_What is being asked_
Reproduce verbatim the portion of the entries below that opens with the line containing "The image size is (1485, 812)." and continues through the end of the entries. Omit the pictures from your reproduction.

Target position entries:
————————
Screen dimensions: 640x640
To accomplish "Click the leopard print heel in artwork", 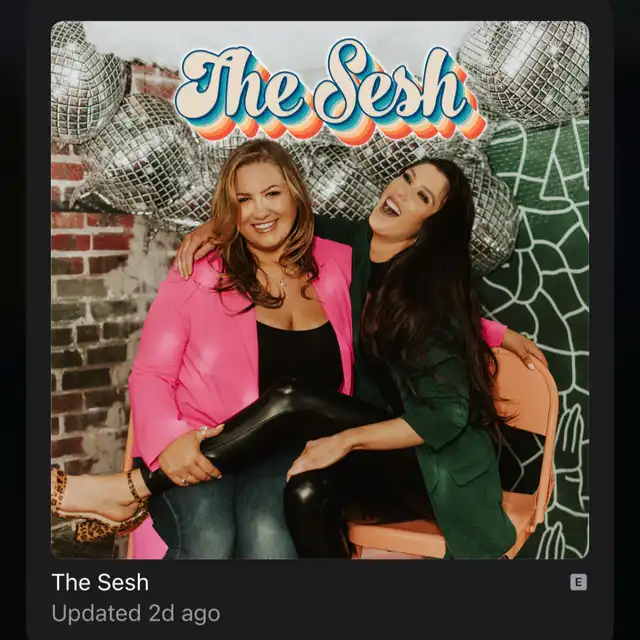I will click(98, 506).
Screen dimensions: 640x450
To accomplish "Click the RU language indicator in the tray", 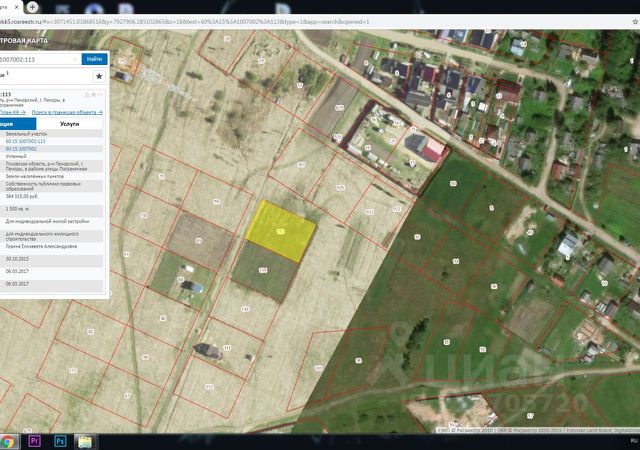I will pos(632,441).
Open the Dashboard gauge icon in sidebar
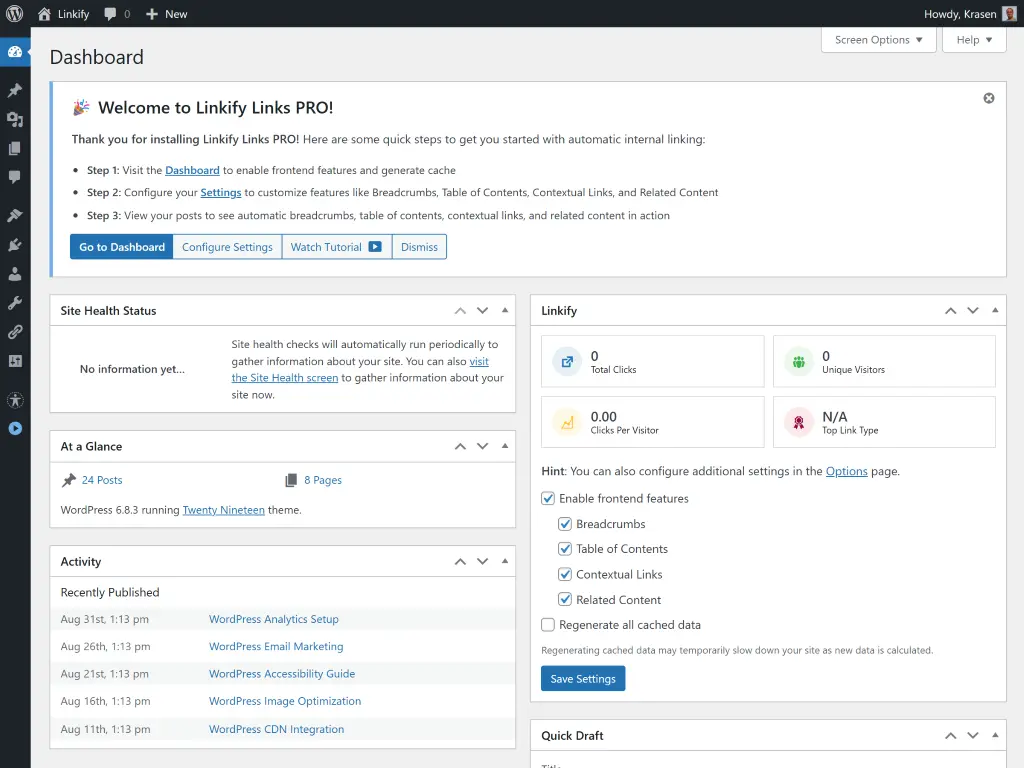Viewport: 1024px width, 768px height. coord(14,52)
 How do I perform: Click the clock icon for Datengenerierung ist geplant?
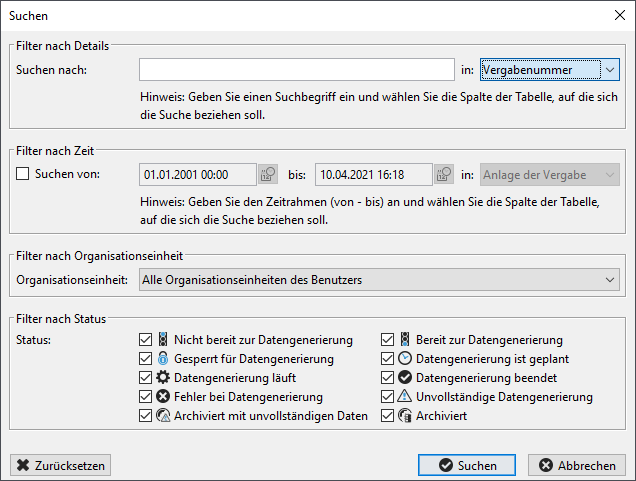coord(405,358)
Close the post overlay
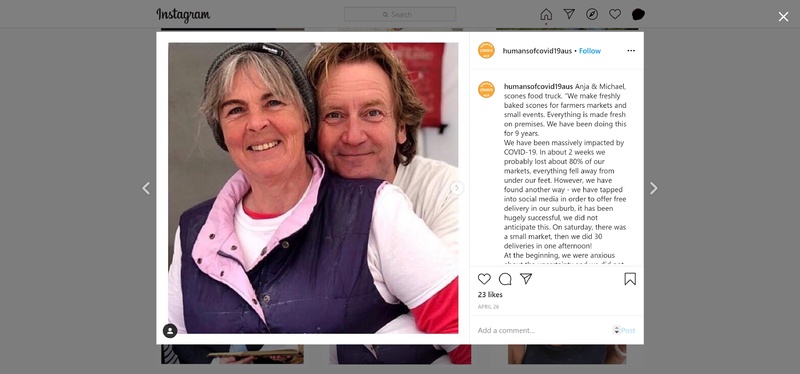 (783, 17)
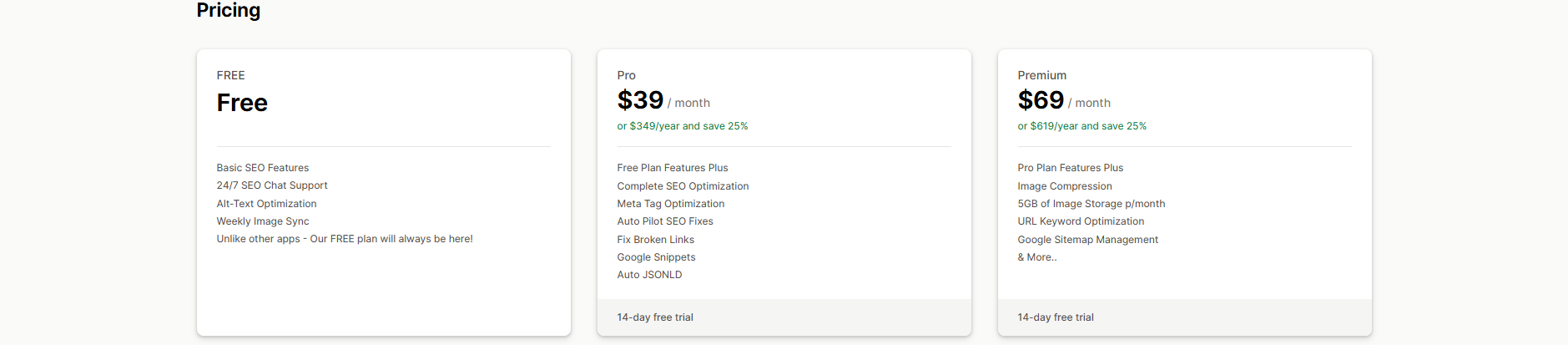Click the Google Sitemap Management feature
Image resolution: width=1568 pixels, height=345 pixels.
(x=1087, y=240)
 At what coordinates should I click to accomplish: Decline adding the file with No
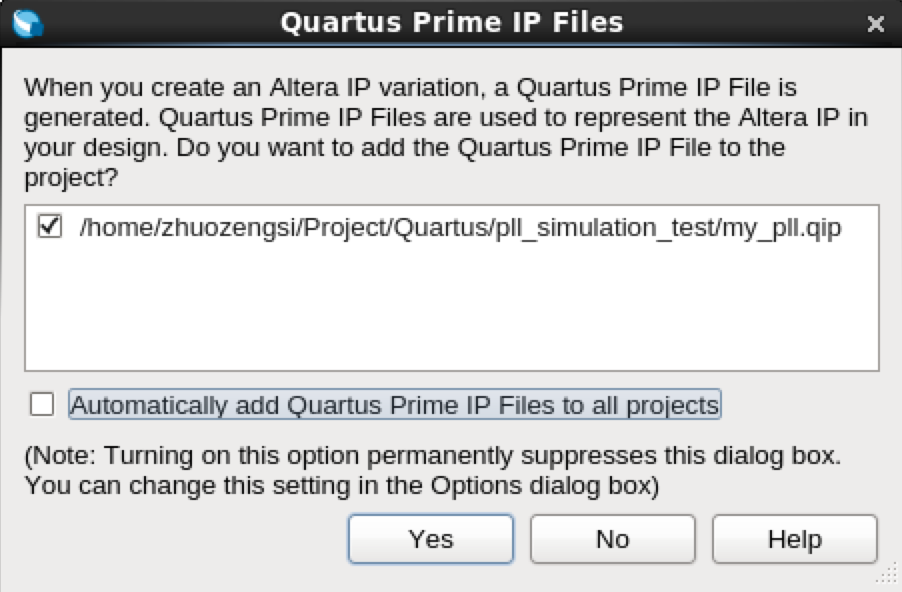pyautogui.click(x=613, y=539)
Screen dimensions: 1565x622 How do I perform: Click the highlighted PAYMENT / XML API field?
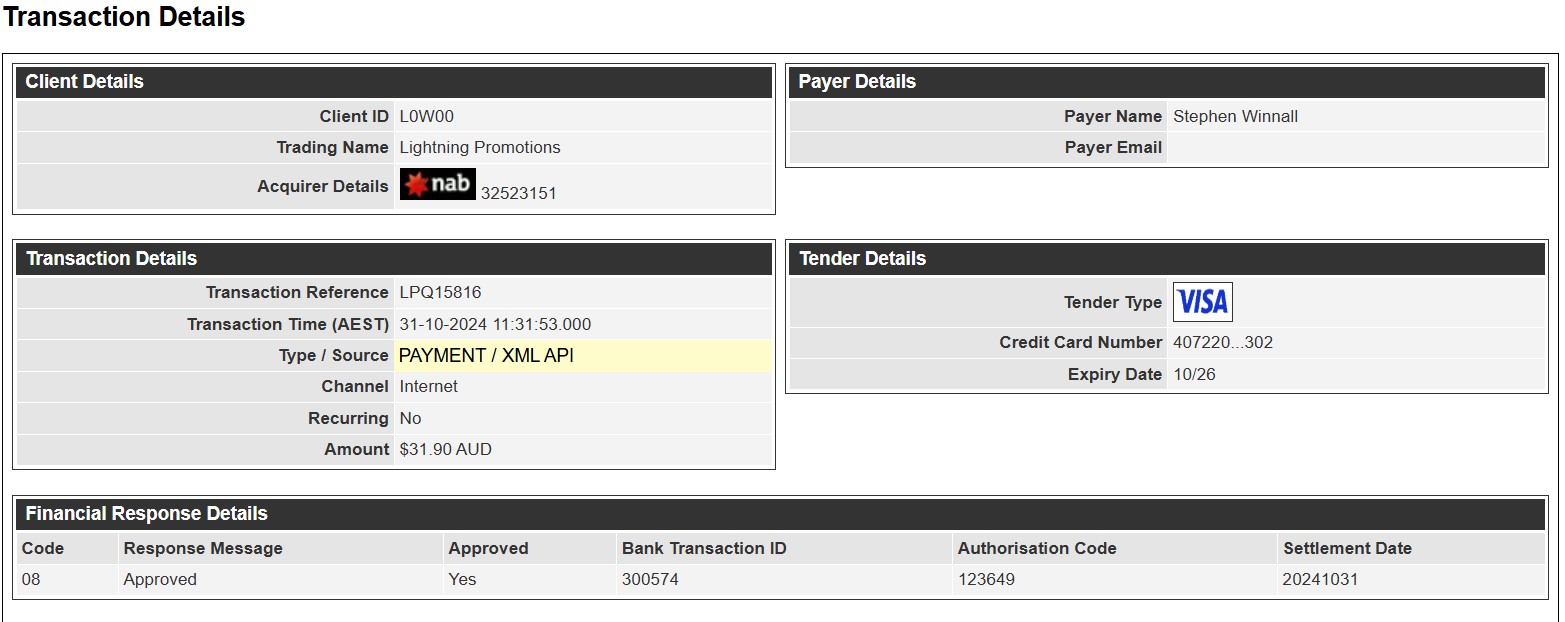coord(583,355)

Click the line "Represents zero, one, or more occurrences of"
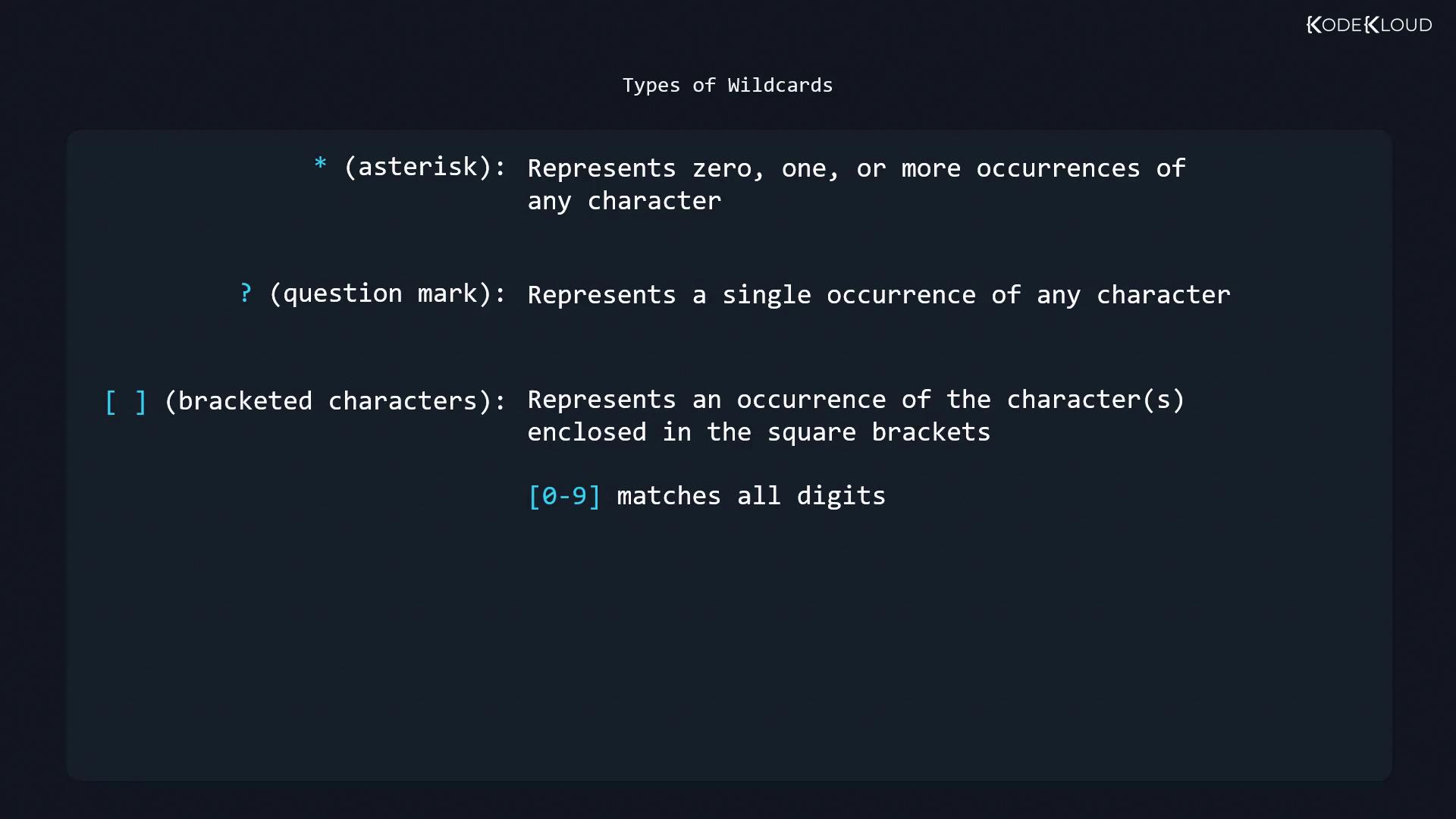(x=856, y=168)
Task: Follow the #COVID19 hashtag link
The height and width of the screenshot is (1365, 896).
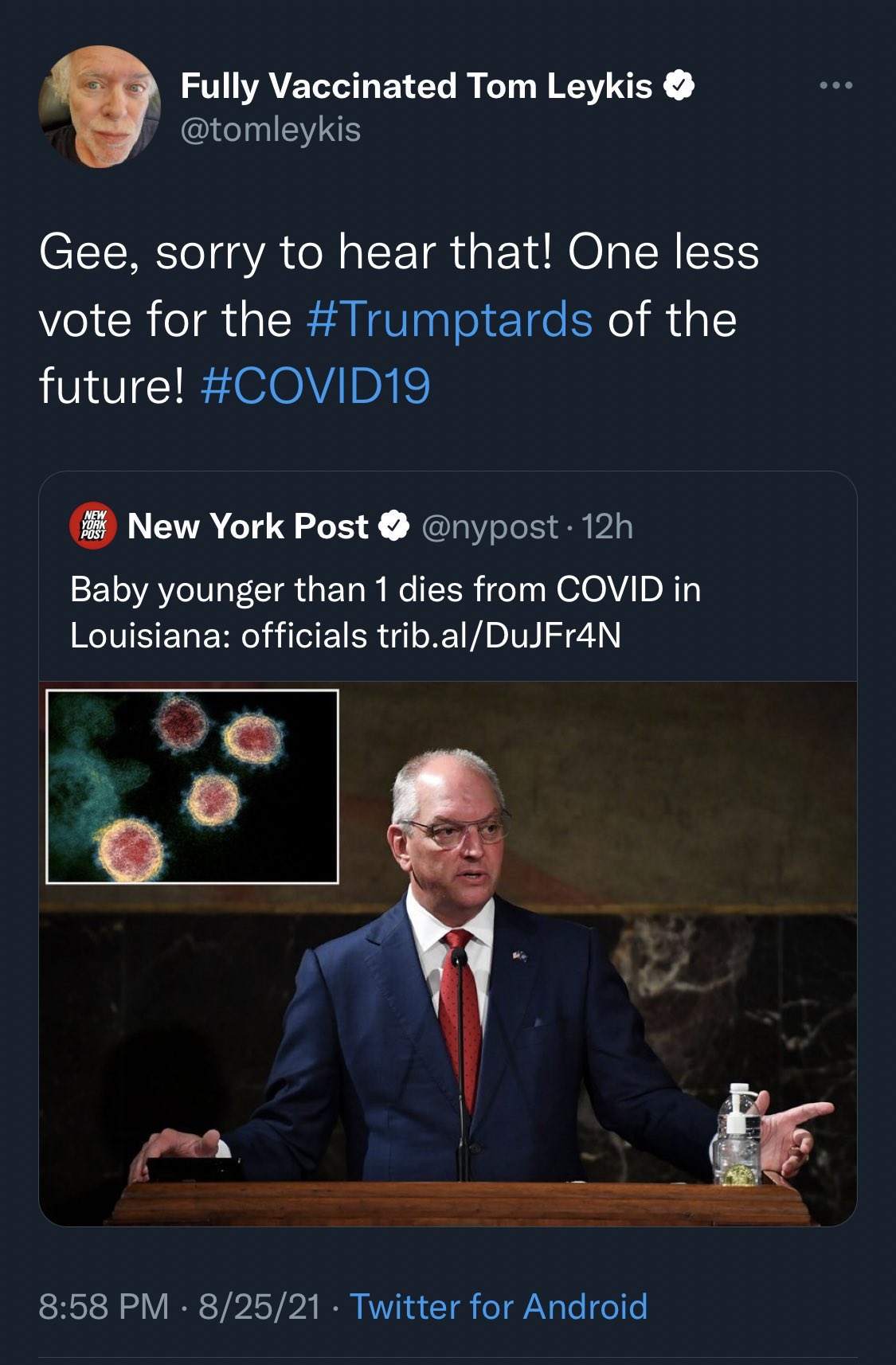Action: click(315, 386)
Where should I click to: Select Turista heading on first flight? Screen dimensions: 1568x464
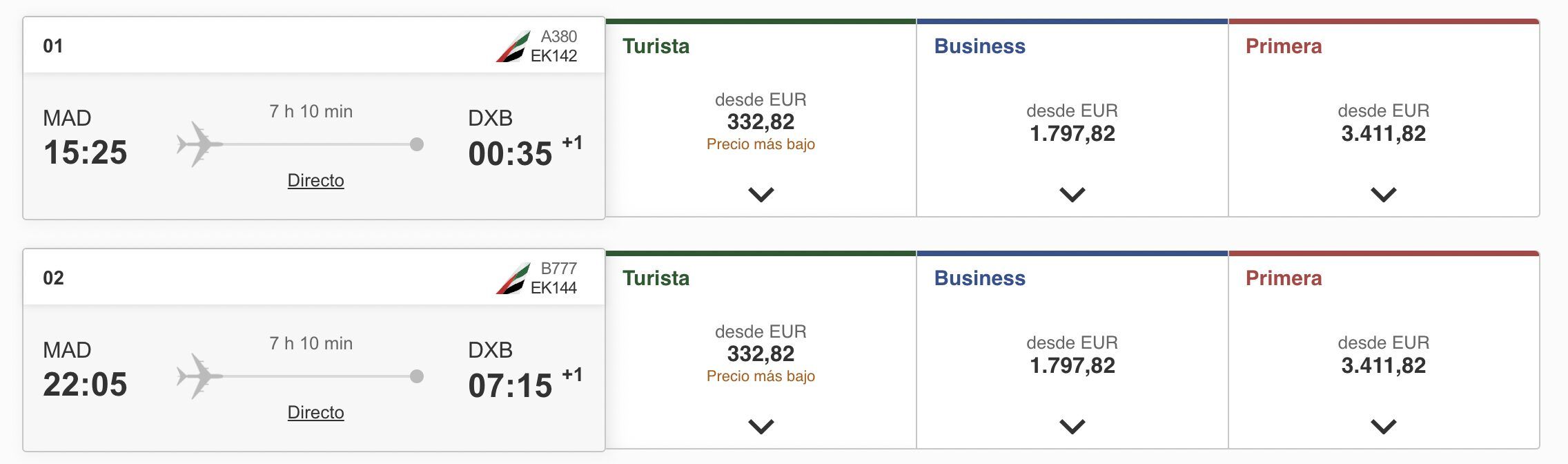[656, 46]
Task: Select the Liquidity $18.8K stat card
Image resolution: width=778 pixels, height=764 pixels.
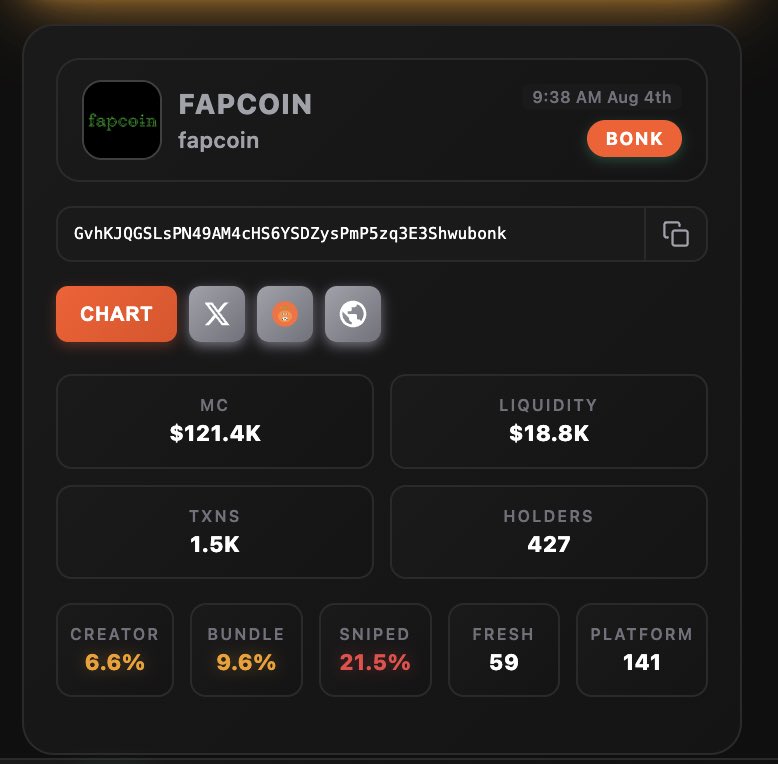Action: pos(549,421)
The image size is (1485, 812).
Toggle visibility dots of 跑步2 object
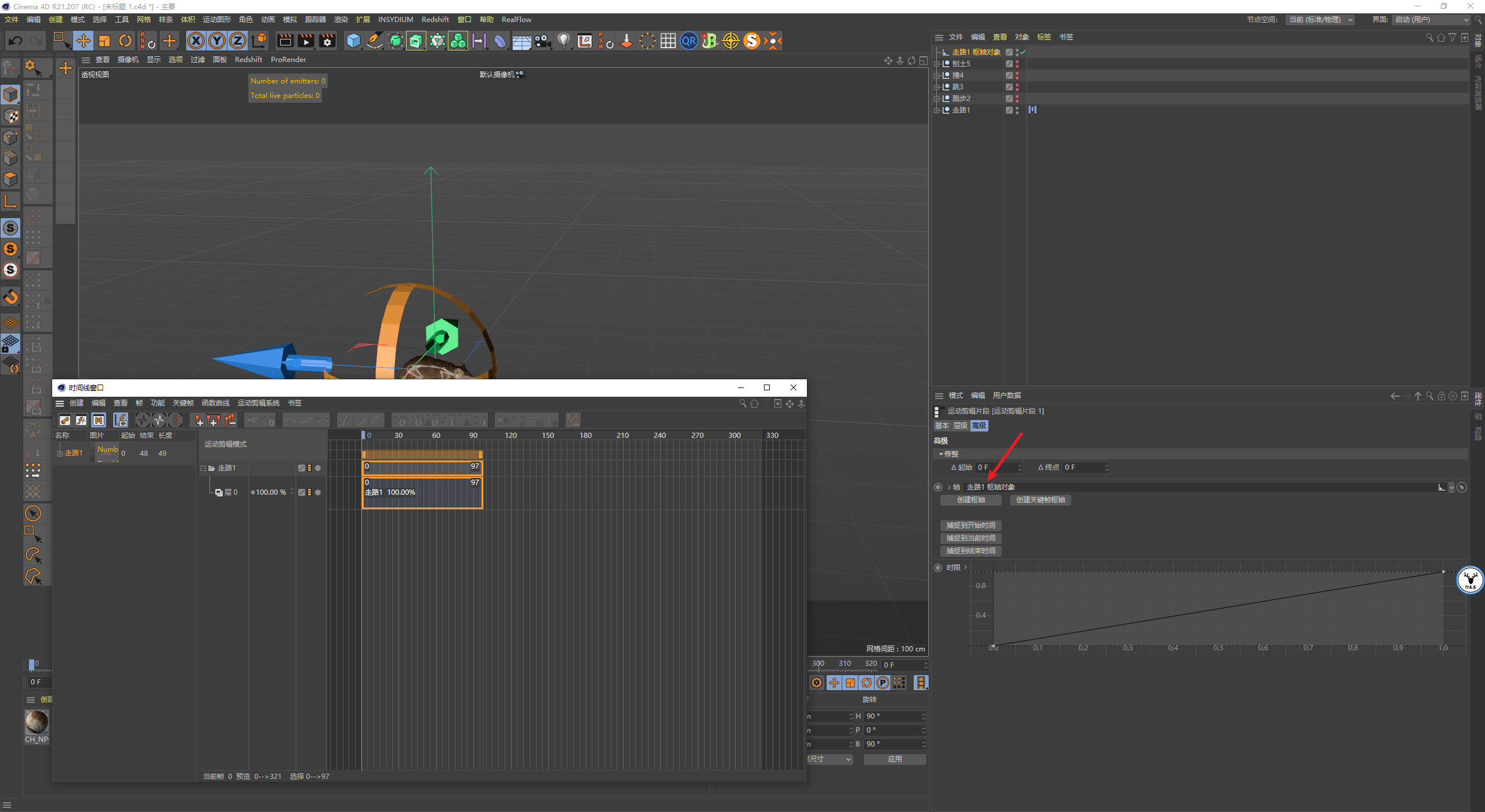pos(1017,99)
————————
_Response_
The image size is (1485, 812).
Toggle visibility dots of 跑步2 object
pos(1017,99)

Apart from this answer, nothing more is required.